Johann Christoph Ferdinand Graf von Mallenthein

Johann Christoph Ferdinand Graf von Mallenthein (* 1682; † 1749) war ein österreichischer Adeliger und Textilunternehmer.

Groß-Siegharts im Waldviertel, damals ein Dorf mit etwa 20 Häusern und einem Rittersitz, der seit 1681 den aus Kärnten stammenden Grafen von Mallenthein gehörte, sollte nach den ehrgeizigen Plänen Johann Christophs ein Zentrum der Textilindustrie, speziell der Baumwollverarbeitung, mit über 1000 Häusern werden. Zu diesem Zweck warb er Facharbeiter aus Schwaben, Mähren und Sachsen an und errichtete 200 Arbeiterhäuser. 1725 gründete er zusammen mit der Ostindischen Handelskompanie in Ostende die erste Textilfaktorei, die die Handelskompanie belieferte.

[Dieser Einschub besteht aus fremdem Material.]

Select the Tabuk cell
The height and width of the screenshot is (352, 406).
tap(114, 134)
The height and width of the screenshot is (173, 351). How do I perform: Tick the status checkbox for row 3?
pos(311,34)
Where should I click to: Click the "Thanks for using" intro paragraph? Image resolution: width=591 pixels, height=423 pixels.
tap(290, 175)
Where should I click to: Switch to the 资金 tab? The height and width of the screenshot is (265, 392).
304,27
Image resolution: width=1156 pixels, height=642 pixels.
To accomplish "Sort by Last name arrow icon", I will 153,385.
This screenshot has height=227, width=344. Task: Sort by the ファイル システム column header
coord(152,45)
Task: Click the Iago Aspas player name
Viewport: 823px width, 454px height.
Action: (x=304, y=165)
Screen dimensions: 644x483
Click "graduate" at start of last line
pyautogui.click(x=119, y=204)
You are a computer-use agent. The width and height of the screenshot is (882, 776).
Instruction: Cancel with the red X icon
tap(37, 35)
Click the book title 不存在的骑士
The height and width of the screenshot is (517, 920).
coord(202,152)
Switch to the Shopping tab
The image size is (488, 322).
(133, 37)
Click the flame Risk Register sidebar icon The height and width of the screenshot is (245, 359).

Im Zusammenhang mit Mallentheins ehrgeizigen Plänen wurde ab 1723 auch eine große und prächtige Pfarrkirche in Groß-Siegharts errichtet, mit Deckenfresken von Carlo Carlone, der auch für Prinz Eugen von Savoyen arbeitete. Mallenthein baute auch das Schloss großzügig aus und erlangte 1727 das Marktrecht für Groß-Siegharts. 1727 war allerdings auch das Jahr, in dem die kaiserliche Ostender Kompanie aufgrund britischen Drucks (und als Gegengeschäft zur britischen Anerkennung der Pragmatischen Sanktion) stillgelegt werden musste. Mallenthein verarmte. Sein Anstoß förderte aber über Jahrhunderte die textilindustrielle Ausrichtung der Region.